6.14–6.15: There are sex differences in the chromosomes.

XX and XY: only one of the 23 chromosome pairs determines sex in humans.

In humans, the sex of a baby is determined by its father. The sequence of events involved in sex determination is instigated by one special pair of chromosomes, the sex chromosomes, which carry information that directs a growing fetus to develop as a male or as a female.

Let’s take a closer look at the human sex chromosomes. We noted that there are 23 pairs of chromosomes in every somatic cell. These can be divided into two different types: 1 pair of sex chromosomes and 22 pairs of non-sex chromosomes. The human sex chromosomes are called the X and Y chromosomes (FIGURE 6-31).

Figure 6.31: X and Y: the human sex chromosomes.

Figure 6.32: Sex determination in humans. The sex of offspring is determined by the father.

How do the X and Y chromosomes differ from the other chromosomes? All of the genetic information is stored on the chromosomes in all the cells of an organism’s body. But most of this information is not sex specific—that is, if you are building an eye or a neuron or a skin cell or a digestive enzyme, it doesn’t matter whether it is for a male or for a female; the instructions are the same for both sexes. Some genetic information, however, instructs the body to develop into one sex or the other. That information is found on the sex chromosomes.

An individual has two copies of all the non-sex chromosomes (called autosomes). One copy is inherited from the mother, one from the father. Individuals also have two copies of the sex chromosomes, but not always two copies of the same kind. Males have one copy of the X chromosome and one copy of the Y chromosome. Females, on the other hand, don’t have a Y chromosome but instead have two copies of the X chromosome.

So how does the father determine the sex of the baby? During meiosis in females, the gametes that are produced carry only one copy of each chromosome. This is true for the sex chromosomes, too. So from the two copies of the X chromosome carried by females, half of the gametes end up with a copy of one of those X chromosomes while the rest of the gametes inherit the other X chromosome. Thus, every egg has an X for its one sex chromosome. During meiosis in males, the sperm that are produced also carry one copy of each chromosome, including the sex chromosomes, but in this case, half of the sperm produced inherit the X chromosome and the other half inherit the Y chromosome. At fertilization, an egg bearing a single X chromosome (and one copy of all the non-sex chromosomes) is fertilized by a sperm bearing one copy of all the non-sex chromosomes and either an X chromosome or a Y chromosome. When the sperm carries an X, the baby will have two X chromosomes and will develop as a female. When the sperm carries a Y, the baby will have an X and a Y and so will develop as a male (FIGURE 6-32).

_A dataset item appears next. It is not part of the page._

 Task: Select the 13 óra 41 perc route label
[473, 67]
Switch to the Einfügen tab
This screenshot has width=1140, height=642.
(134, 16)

Given the distribution of X and Y chromosomes into males and females, it must be true that no essential genetic information is carried on the Y chromosome. Why? Because females don’t have a Y chromosome in any of their cells, yet they are able to develop and live normal, healthy lives. For this reason, we know that nothing on the Y chromosome is absolutely necessary for the development of a normally functioning human.

Physically, the X and Y chromosomes look very different from each other. The X chromosome is relatively large and carries a great deal of genetic information relating to a large number of non-sex-related traits. The Y chromosome is tiny and carries genetic information about only a very small number of traits. The genetic instructions on the Y chromosome instruct the fetal gonads to develop as testes rather than ovaries. Once this is done, very little additional genetic input from the Y chromosome is necessary. Instead, the hormones produced by the testes or ovaries generally direct the rest of the body to develop as a male or female. In the next sections we investigate some of the ramifications of males having two different sex chromosomes and look at some of the systems for sex determination that have evolved in other groups of organisms.